Render the data below as a two-column CSV with the headers instruction and response, starting at the line that has "Task: Click the Total: Other" and stopping at the end of the data. Put each instruction and its response in a single quoted field, with line breaks turned into spaces.

────────────────────────────────────────

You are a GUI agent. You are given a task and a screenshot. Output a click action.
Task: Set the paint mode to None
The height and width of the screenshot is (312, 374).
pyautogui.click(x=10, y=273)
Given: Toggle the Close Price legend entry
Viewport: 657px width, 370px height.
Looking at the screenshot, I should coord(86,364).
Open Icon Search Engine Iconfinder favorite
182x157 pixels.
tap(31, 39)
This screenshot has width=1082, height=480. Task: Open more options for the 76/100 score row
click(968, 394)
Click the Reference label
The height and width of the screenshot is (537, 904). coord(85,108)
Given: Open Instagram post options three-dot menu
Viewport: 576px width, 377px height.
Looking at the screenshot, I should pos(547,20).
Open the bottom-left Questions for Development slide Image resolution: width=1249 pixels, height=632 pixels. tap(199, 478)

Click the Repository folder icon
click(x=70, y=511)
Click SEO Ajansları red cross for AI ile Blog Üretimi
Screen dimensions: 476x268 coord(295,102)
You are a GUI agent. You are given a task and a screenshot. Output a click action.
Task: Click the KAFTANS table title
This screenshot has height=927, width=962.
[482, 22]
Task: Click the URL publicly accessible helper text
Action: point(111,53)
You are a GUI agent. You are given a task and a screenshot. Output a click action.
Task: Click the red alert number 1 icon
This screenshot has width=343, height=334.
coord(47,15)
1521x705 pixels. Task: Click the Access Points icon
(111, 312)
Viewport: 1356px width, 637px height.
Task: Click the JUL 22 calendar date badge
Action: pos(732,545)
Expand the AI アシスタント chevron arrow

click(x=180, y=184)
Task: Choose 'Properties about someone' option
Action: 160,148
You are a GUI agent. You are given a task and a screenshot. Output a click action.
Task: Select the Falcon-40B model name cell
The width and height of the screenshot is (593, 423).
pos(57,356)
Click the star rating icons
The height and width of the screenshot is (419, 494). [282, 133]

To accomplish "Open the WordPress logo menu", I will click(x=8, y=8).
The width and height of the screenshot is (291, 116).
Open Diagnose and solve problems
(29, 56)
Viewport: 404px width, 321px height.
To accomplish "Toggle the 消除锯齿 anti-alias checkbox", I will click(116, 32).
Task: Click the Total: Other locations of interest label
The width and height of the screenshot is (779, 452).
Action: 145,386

────────────────────────────────────────

* Final answer
instruction,response
"Task: Click the Total: Other locations of interest label The width and height of the screenshot is (779, 452).","Action: 145,386"